EXHIBIT 10.9
LENDER PROCESSING SERVICES, INC.
Executive Life and Supplemental
Retirement Benefit Plan
Effective as of July 2, 2008
THIS EXECUTIVE LIFE AND SUPPLEMENTAL
RETIREMENT BENEFIT PLAN (the “Plan”), maintained by
Lender Processing Services, Inc. (the “Company”) for
selected executives as provided herein, is hereby adopted by the
Company effective as of July 2, 2008 (the “Effective
Date”).
Article I — Purpose
The purpose of the Plan is to reward
certain specified executives of the Company for their service to
the Company and to provide an incentive to the Participants,
including newly hired executives, for future service and loyalty to
the Company. This Plan provides benefits through life insurance
policies (each a “Policy”) on the lives of
Participants. Plan benefits and a Participant’s interest in a
Policy shall be as set forth in the Participant Agreements that
each Participant is required to execute with the Company before
becoming a participant herein. In all cases, a Participant’s
interest in this Plan and the benefits provided hereunder shall be
governed by this Plan and the terms of the Participant Agreements,
which shall be considered to be a part of this Plan.

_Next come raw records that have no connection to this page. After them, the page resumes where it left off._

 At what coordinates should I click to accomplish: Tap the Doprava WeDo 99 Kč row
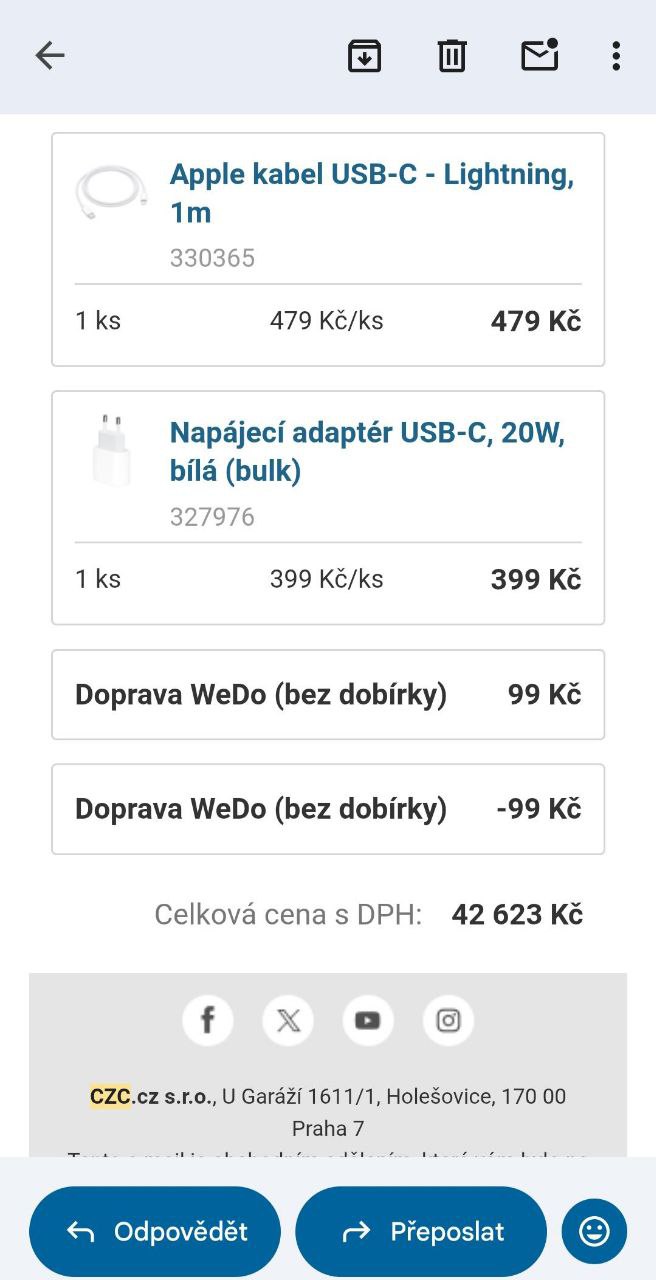[x=328, y=695]
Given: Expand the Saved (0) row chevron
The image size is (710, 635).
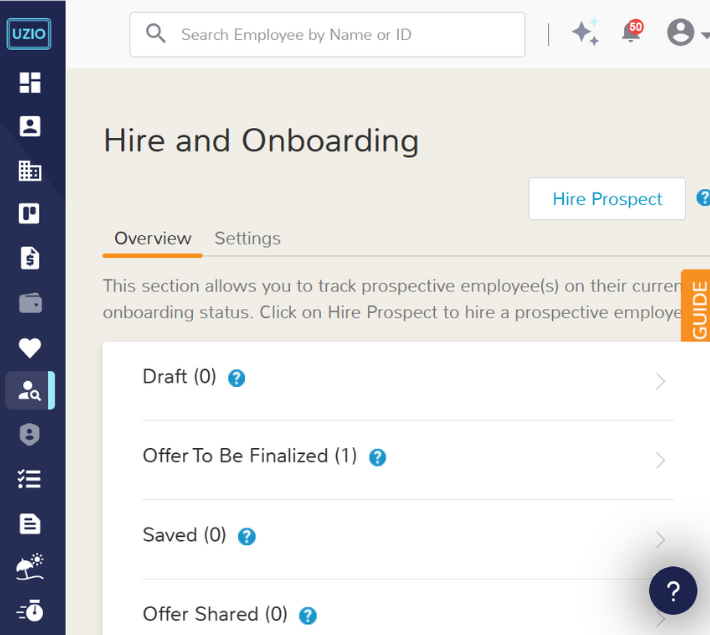Looking at the screenshot, I should tap(660, 539).
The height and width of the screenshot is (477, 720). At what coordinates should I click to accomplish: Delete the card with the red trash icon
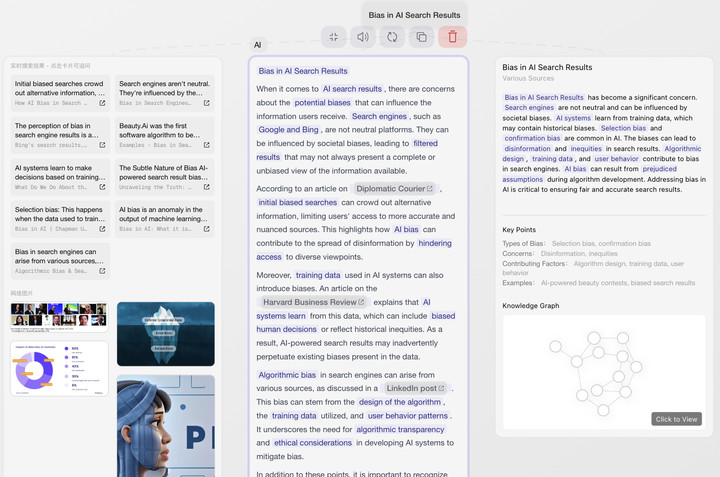452,37
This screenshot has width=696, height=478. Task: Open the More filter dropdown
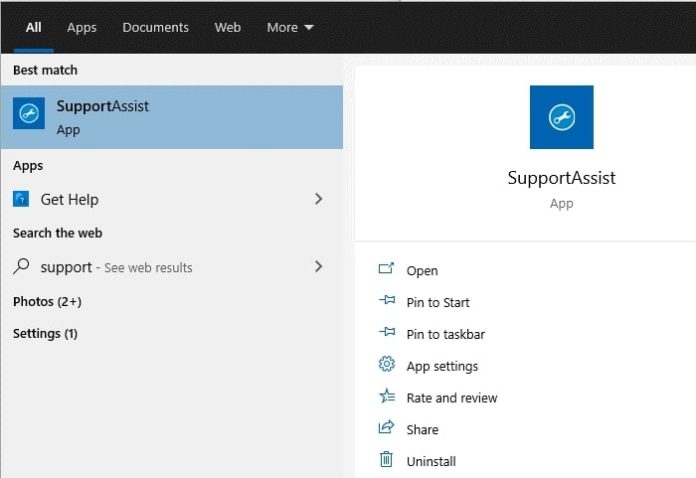290,27
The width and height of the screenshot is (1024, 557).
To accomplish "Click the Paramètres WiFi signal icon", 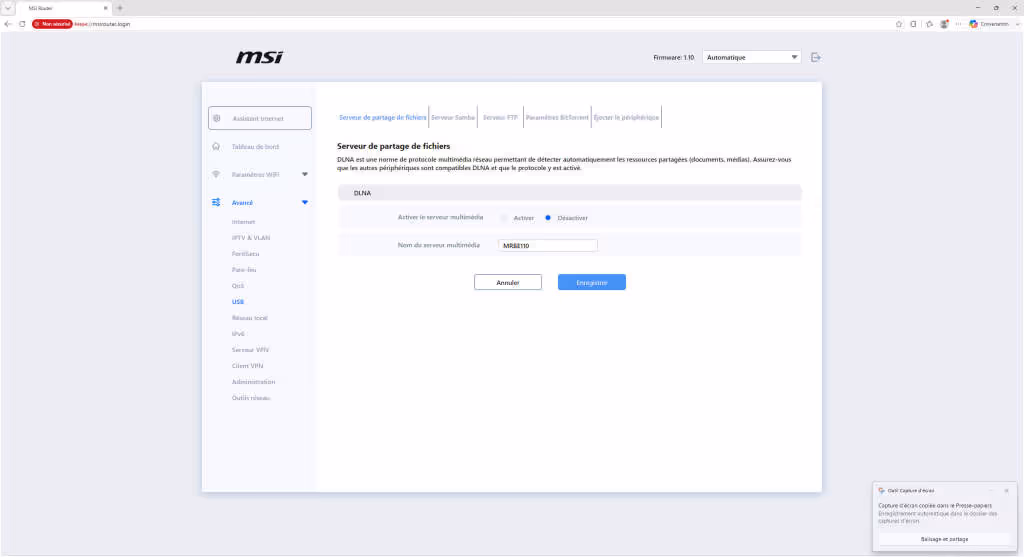I will (216, 174).
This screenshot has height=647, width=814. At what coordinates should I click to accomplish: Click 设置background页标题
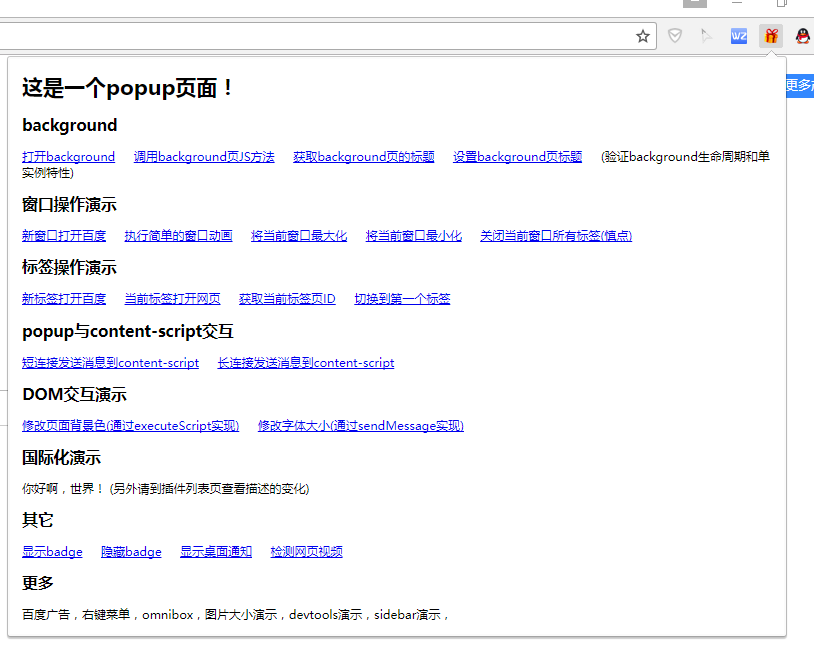point(517,156)
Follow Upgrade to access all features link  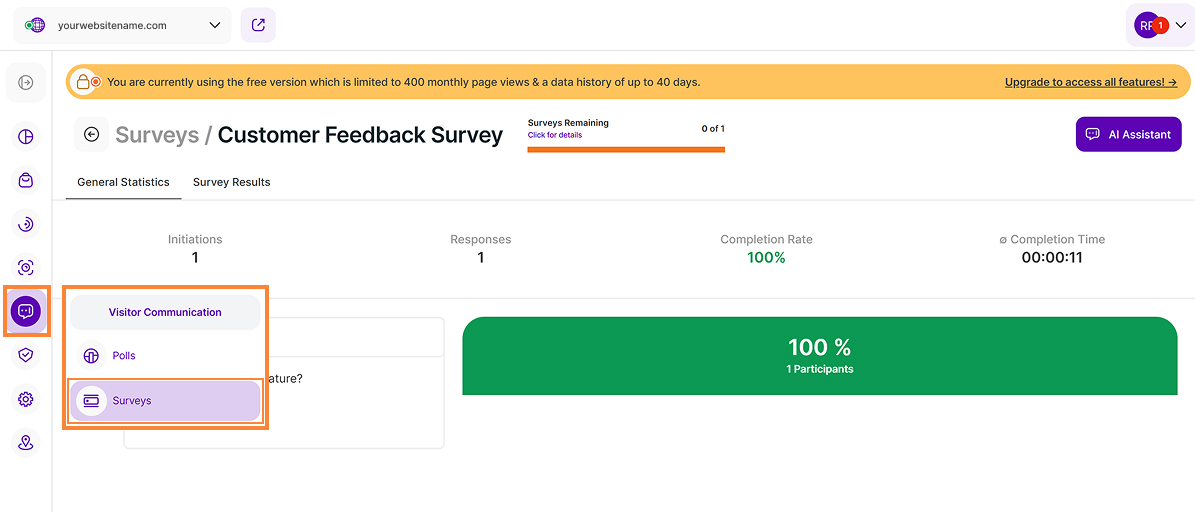pos(1091,82)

The Plan is established by the
Company in connection with the spinoff of the Company from Fidelity
National Information Services, Inc. Prior to the spinoff, the
Company was a participating employer in the Fidelity National
Information Services, Inc. Executive Life and Supplemental
Retirement Benefit Plan (the “FIS Plan”). This Plan
shall be considered to be a successor plan to the FIS Plan.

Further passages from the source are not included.